Cependant, malgré la promesse de confidentialité émise par la Direction générale des impôts, la peur d’une divulgation des données personnelles demeure omniprésente. Le fisc a insisté sur le fait que les informations collectées ne seraient pas transmises aux autres autorités, garantissant ainsi l’anonymat des participants. Pourtant, une partie significative de ces derniers reste sceptique. De nombreux entrepreneurs, notamment ceux ayant recours à des paiements non déclarés ou ayant des irrégularités comptables, redoutent d’être rattrapés par le fisc dans un avenir proche.

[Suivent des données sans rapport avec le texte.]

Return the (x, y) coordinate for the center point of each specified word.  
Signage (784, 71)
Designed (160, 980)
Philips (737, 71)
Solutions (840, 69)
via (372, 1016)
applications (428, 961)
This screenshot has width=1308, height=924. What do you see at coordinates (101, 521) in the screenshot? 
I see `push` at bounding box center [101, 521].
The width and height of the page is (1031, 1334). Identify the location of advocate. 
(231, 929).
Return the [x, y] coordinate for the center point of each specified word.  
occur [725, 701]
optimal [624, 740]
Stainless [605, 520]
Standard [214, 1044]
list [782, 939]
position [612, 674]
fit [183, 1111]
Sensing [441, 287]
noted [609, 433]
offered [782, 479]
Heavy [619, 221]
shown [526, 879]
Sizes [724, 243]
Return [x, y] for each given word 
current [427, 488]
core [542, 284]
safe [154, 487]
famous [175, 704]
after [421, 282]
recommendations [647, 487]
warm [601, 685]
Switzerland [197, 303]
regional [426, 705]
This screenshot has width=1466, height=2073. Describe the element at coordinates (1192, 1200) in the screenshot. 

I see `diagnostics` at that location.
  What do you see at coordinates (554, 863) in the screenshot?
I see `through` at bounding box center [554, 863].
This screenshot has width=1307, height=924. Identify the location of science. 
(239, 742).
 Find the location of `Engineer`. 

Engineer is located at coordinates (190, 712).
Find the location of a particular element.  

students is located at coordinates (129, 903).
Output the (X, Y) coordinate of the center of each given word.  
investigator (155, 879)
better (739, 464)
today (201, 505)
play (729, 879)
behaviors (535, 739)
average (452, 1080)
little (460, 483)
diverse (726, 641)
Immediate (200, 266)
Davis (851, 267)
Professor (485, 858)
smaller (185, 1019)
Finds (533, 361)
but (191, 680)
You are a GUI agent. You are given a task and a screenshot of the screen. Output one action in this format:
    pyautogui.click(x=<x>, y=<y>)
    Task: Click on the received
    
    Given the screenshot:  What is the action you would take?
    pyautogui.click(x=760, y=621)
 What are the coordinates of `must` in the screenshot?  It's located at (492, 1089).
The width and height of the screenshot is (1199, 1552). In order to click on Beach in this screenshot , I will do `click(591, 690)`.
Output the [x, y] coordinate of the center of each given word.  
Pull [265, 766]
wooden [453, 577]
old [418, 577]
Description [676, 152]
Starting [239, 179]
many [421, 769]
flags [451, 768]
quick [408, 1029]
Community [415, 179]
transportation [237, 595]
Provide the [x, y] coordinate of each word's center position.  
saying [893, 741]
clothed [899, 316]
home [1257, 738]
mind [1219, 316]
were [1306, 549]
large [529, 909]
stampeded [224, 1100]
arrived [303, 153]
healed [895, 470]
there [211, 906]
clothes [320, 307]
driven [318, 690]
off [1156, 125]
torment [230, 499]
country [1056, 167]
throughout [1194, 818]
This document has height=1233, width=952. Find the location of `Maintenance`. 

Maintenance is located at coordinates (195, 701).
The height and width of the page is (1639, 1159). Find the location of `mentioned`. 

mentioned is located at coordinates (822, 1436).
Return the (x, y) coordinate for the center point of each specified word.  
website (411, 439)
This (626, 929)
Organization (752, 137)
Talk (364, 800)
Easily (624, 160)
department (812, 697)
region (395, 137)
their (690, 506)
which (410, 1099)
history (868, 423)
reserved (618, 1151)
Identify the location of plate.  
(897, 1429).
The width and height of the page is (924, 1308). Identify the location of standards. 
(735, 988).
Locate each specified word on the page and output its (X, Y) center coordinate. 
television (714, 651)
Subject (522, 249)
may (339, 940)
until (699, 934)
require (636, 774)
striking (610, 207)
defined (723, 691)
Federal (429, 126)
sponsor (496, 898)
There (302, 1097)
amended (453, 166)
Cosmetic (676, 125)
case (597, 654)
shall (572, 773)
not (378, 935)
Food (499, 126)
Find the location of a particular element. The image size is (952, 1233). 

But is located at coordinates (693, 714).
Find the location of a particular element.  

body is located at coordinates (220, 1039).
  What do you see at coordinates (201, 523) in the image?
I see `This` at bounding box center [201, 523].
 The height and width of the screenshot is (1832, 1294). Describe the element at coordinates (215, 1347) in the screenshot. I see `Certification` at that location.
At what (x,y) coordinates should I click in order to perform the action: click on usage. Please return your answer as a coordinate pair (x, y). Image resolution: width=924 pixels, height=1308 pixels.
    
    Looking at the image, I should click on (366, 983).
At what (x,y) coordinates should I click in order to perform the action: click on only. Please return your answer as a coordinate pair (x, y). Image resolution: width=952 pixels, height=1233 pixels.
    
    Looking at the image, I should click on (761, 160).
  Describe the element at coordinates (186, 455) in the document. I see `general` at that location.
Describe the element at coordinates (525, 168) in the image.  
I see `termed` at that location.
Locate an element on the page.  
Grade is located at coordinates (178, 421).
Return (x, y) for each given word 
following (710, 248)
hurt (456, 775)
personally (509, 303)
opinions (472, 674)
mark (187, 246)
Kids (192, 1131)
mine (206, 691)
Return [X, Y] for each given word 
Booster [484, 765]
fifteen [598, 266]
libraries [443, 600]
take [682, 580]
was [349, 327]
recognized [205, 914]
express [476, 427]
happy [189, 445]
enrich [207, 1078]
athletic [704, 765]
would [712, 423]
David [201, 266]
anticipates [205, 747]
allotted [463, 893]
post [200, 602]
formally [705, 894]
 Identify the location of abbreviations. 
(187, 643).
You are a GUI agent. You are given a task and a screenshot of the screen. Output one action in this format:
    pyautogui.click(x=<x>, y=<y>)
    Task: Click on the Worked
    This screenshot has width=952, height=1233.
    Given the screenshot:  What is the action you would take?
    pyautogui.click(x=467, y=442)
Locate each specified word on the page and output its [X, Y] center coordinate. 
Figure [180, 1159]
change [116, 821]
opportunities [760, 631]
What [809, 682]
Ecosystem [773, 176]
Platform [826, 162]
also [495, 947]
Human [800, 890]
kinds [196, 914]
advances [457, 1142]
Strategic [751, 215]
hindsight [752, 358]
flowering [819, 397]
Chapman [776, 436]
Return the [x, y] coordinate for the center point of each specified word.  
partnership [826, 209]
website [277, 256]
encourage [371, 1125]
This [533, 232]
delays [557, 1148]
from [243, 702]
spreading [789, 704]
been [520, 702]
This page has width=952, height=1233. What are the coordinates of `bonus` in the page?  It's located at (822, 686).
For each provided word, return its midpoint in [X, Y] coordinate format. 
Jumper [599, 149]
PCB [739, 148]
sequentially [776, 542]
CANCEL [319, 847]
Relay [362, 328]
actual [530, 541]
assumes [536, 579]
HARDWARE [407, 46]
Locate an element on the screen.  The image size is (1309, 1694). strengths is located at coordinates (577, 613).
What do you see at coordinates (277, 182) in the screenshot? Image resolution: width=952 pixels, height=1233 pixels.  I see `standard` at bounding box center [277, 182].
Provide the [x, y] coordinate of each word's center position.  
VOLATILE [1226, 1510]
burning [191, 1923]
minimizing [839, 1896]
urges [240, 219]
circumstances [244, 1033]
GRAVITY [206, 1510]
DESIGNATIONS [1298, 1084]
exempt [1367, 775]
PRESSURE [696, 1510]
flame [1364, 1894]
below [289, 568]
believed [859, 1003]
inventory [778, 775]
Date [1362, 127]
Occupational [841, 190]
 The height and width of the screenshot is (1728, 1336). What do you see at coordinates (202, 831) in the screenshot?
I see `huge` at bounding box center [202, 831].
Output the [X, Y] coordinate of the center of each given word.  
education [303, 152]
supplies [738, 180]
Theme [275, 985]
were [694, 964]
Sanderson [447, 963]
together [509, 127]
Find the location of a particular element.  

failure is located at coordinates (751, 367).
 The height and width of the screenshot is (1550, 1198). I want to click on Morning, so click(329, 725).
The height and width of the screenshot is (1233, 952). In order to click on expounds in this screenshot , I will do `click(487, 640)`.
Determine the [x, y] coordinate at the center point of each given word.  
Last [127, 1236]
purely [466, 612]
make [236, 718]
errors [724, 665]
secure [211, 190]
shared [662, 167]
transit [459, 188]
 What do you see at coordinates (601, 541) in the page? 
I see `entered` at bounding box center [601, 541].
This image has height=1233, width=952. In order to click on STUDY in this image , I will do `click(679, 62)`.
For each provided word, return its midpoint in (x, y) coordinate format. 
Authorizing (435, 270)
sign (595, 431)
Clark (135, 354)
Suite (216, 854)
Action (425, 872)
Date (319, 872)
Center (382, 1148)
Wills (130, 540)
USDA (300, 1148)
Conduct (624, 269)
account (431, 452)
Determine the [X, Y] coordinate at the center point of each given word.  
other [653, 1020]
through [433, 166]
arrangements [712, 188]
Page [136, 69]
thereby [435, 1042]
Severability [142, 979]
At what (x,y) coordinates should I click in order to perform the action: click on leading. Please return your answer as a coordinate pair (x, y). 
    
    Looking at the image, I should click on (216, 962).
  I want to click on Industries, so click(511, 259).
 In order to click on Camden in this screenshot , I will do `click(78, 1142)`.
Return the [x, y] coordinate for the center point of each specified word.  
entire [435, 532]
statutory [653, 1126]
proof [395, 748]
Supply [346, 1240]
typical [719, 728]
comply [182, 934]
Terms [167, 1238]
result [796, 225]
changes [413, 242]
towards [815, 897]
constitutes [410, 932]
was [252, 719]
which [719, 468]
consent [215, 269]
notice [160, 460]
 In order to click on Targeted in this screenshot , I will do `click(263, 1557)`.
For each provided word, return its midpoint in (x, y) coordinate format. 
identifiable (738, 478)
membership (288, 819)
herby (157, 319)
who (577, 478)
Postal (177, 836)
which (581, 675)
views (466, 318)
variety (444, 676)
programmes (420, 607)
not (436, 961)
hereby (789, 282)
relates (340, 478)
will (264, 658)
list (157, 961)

Cette crainte d’une « chasse aux sorcières » se fonde sur l’historique des audits fiscaux au Maroc, souvent perçus comme une procédure lourde et intrusive. Pour certains, la peur est d’autant plus grande qu’ils ont pris part à des flux d’argent suspects entre comptes personnels et professionnels, voire à des transactions occultes. Le dispositif de régularisation semble pourtant offrir une porte de sortie, car il promet, une fois la contribution de 5% payée, la garantie d’une tranquillité fiscale pour les années à venir.
Une échéance redoutée
L’échéance du programme approche à grands pas, et l’intérêt des contribuables semble être en forte hausse à l’approche de la date limite. En effet, ceux qui hésitaient encore à s’engager dans ce processus de régularisation se sont finalement décidés, poussés par la peur de futures sanctions fiscales. Les risques encourus pour ceux qui ne se conformeraient pas à cette dernière chance sont multiples et peuvent s’avérer catastrophiques : amendes colossales, redressements fiscaux, voire poursuites judiciaires pour fraude fiscale. Les autorités fiscales n’ont cessé d’alerter sur les conséquences graves pour les personnes n’ayant pas régularisé leur situation à la fin du programme, ce qui a sans doute joué un rôle important dans la prise de décision de nombreux participants.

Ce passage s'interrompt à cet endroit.